Saturday, February 13, 2010

Diagnosis...

As a blogger, I really am terrible. Trying to get a handle on expressing myself, it's difficult to find the time in the day for this. However, it has been pointed out to me that to take proper care of oneself, you must do it every day. For example, walking is great exercise, but not if you do 20 miles one day and then don't do it any more for three months. Half an hour a day will do ya! But you really do have to make the time each day. So here I am again, planning a specific half-hour period to force myself to participate in thinking about my day.

I suppose most bloggers have a much better plan in mind, but I'm really here to maybe touch the lives of others or be touched back. Specifically, I started out thinking that I could just talk about everything, but really, I need to talk about two things: Alzheimer's (my mom) and RSD or CRPS (my husband).

My mom made the move back up to where we'd grown up, and where I still live, just a little over two months ago. I'd made the arrangements for her to live in an independent facility; a place that offers the ability to move to assisted and further for her care as we move forward. She is now fully installed, new doctors have been found, and we're beginning to settle into a routine. I see her two to four times a week, but mostly on Sundays when I take her to church, then to brunch, and after that we do something of her choosing. Life with mom right now isn't bad: she's bright and intelligent, though having trouble with her memory, but the biggest problem appears to be paranoia. It's not terrible, but I can see that it is the one thing that causes her the most grief - and those around her.

I've begun reading books on Alzheimer's and hope to better educated about what to expect as we move through this process. I had a close friend at work whose father lived for nearly ten years with his diagnosis, and towards the end it was very difficult for all concerned, but it helps me to have some perspective.

My husband was diagnosed with RSD (reflux sympathetic dystrophy, now more commonly known as CRPS-chronic regional pain syndrome) five years ago. Unfortunately, the diagnosis came late for us, as if it's caught early there's more help for the patient. Most likely his disease process came about as a result of one of the many surgeries which followed an initial injury more than ten years ago when he was attacked by two dogs, Rottweilers. He had actually recovered fairly well, though with significant pain and problems in one forearm, but was back to work and a contributing member of society. He began having more serious swelling in his lower left leg, one of the other serious dog attack sites, which progressed rather rapidly and later moved to the other leg.

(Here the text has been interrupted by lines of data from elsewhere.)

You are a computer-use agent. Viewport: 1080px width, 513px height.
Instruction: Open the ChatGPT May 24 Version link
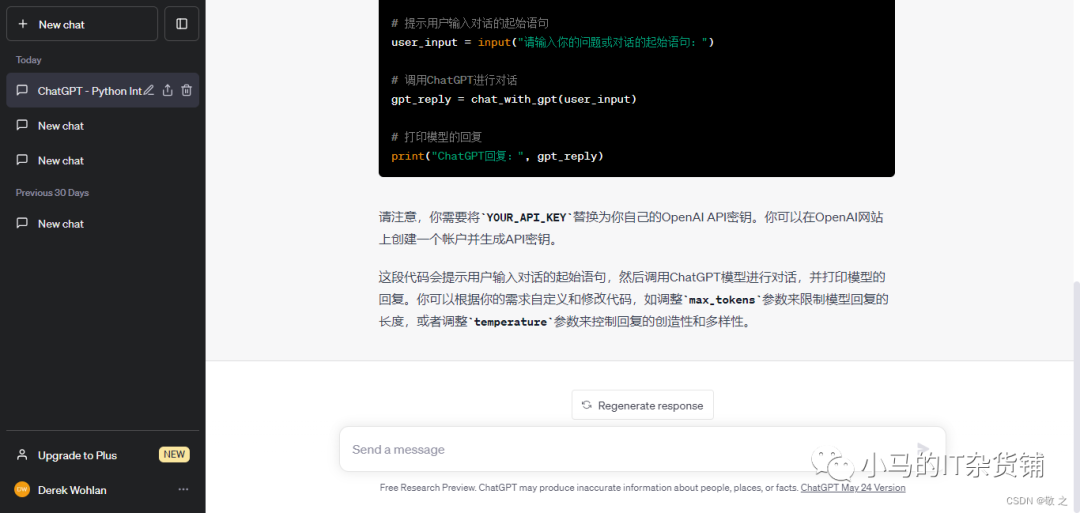[x=853, y=488]
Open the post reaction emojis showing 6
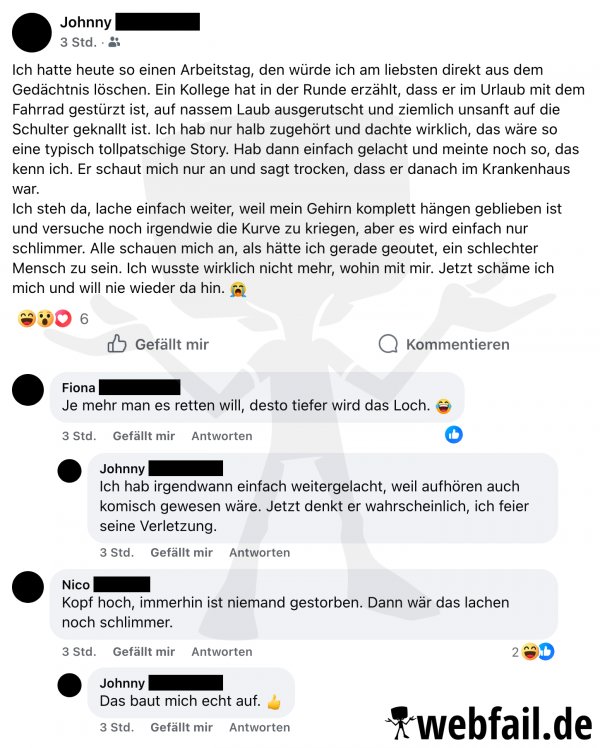Image resolution: width=600 pixels, height=748 pixels. (52, 318)
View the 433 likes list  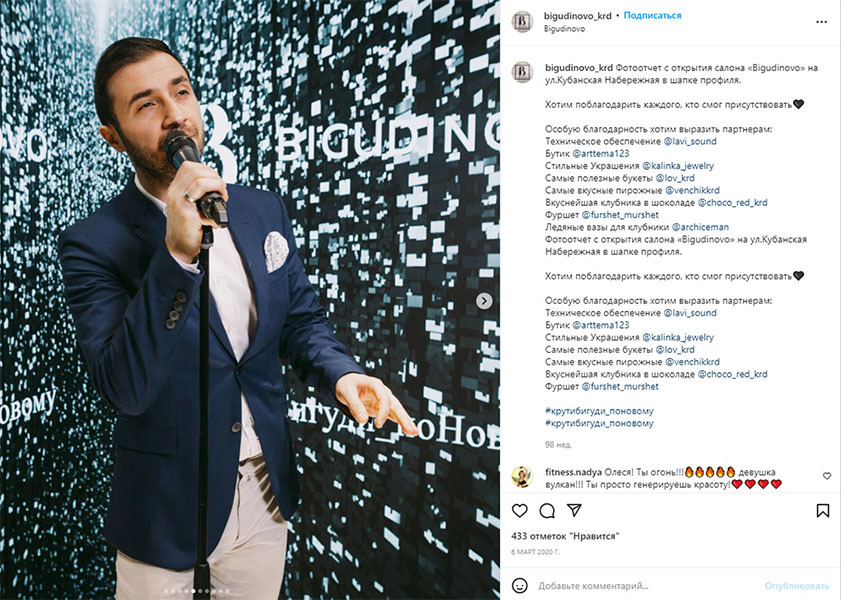point(565,536)
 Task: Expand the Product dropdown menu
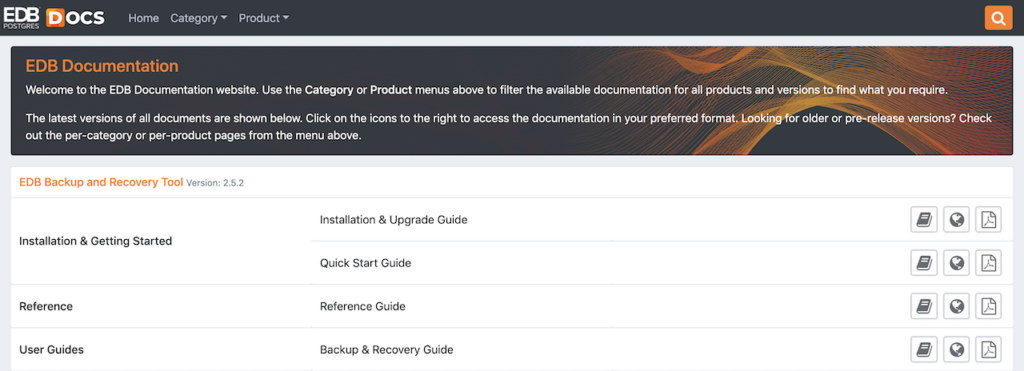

As anyone with CRPS knows, there are other symptoms, but it's not really my intention to educate people here about the disease, there are much better sites for that information!

So here we are today: my husband spends more than 23 hours a day in his bed to keep his legs elevated and help alleviate both the swelling and the pain. He's on significant medications, which have really changed him as a person. I don't think even he realizes how much. Though he has a reasonable disability package through his last job, he has become addicted to online purchasing. He's run through quite a number of items of choice but nothing which I'll be able to make much money off of in return.

Though I have tried not to go there, I am now taking over everything - though with much struggle. He doesn't feel like he's contributing and so doesn't want to give anything up: paying the bills, etc. Our relationship has deteriorated to the point that I don't even know whether we can save it, or if he really wants to. I don't plan to leave him, but I do have a young daughter for whom I'm responsible and I will do whatever I have to in order to make certain she has what she needs to thrive - and that includes a good atmosphere in the house.

Recently having hit a real wall in the relationship, we came to agreement on four specific items, one of which was me taking over responsibility for most things. Assuming he follows through, then I will stay, but I have nearly reached the point of no return. I have to be able to know that the bills are being paid and that we are at least solvent, or I will go and find a place where I can be solvent on my own.

That seems like enough for today! I've danced around these two topics for a while now, and now they're really out there. Maybe tonight I'll be able to sleep - something that's eluded me for a long time. From here on out I hope that I'll be able to just talk about our daily activities and how we're dealing with the two significant health issues in our lives - and looking for any insight as to good ways to deal with them!